The world was united behind the US after 9/11. Much of the same world is now hostile to or wary of US foreign policy initiatives. Indeed, the US ability to intervene militarily in any other part of the world has been hobbled by the Iraq misadventure. Countries like North Korea and Iran have concluded that the only way to avoid Saddam Hussein's fate is to go nuclear, and there seems to be little that Washington can do to stop them. Even the first step of sanctions against Iran cannot get taken because Russia and China will have none of it.
 
The mood in Arab Street is more anti-US than ever before, if that were possible, and President Bush's support of Israel's action in Lebanon has only made matters worse. It is not just the Arabs; Japanese citizens who grew up dreaming of visiting the US now say they do not want to visit that country. And Pew's research into attitudes around the world suggests that India and the Philippines are the only two countries whose people are well disposed to the US. What this means is that a unique diplomatic opportunity has been thoughtlessly squandered.
 
A lot of this disaster scenario is inevitably being blamed on President Bush""most of all for getting into a needless and now endless war on false pretexts; and then for trampling on human rights, only to retrace his steps in the wake of judicial reproof.
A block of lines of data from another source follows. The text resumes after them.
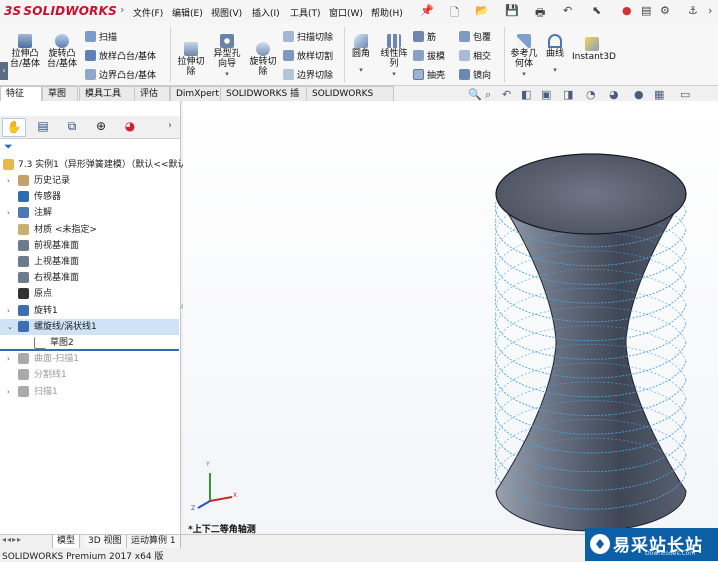 The width and height of the screenshot is (718, 562). I want to click on filter-icon: ⏷, so click(8, 147).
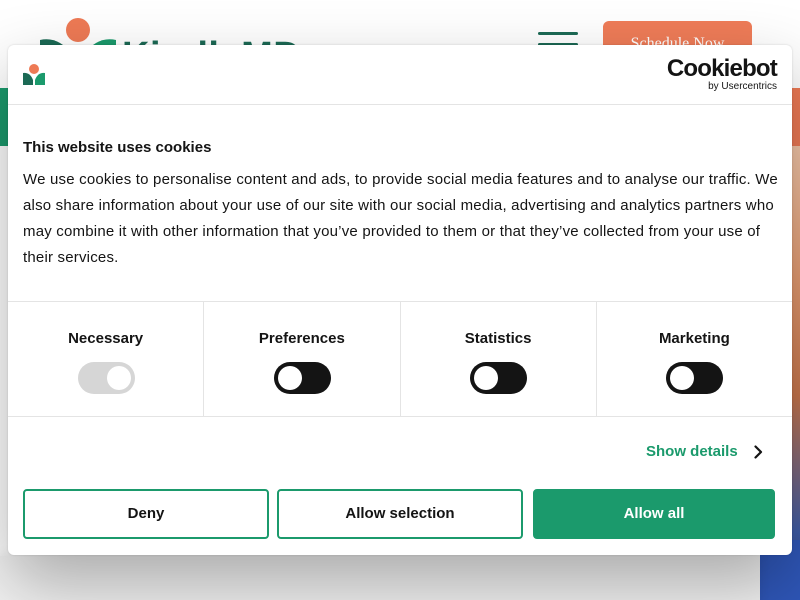 The width and height of the screenshot is (800, 600). Describe the element at coordinates (118, 148) in the screenshot. I see `dialog-title: This website uses cookies` at that location.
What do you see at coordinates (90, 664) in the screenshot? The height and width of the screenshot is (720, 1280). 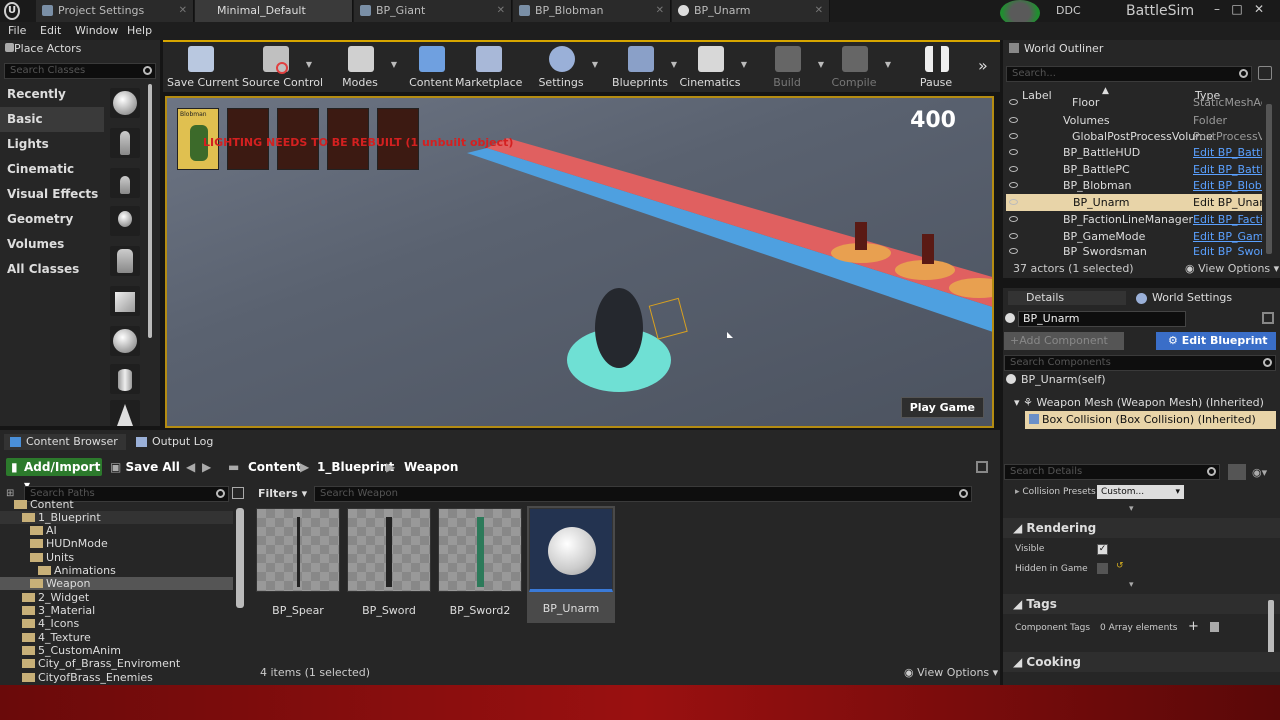 I see `tree-item-city-of-brass-enviroment: City_of_Brass_Enviroment` at bounding box center [90, 664].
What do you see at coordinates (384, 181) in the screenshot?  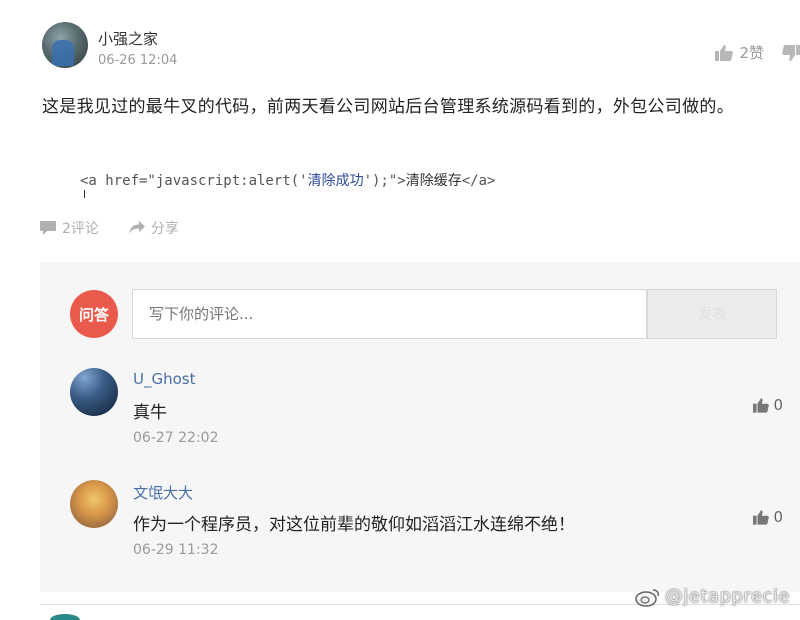 I see `code-mid: ');">` at bounding box center [384, 181].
History is unlikely to be kind to Mr Bush, but the important question is what should now be done. There are no easy answers, but it is hard to avoid the conclusion that the US has to change its international stance. It simply has to get more even-handed on Israel and Palestine, it has to show greater realism when looking at what it can hope to achieve in Iraq, it has to focus on the real targets (like Osama bin Laden) and give up neo-conservative fantasies, and it has to bring much greater competence to executing its policies""all of it designed to dry up the breeding grounds of Islamist terrorism. None of this seems likely under President Bush, and it is not certain that any of it can happen under his successor. In short, the "war on terror" is not about to go away.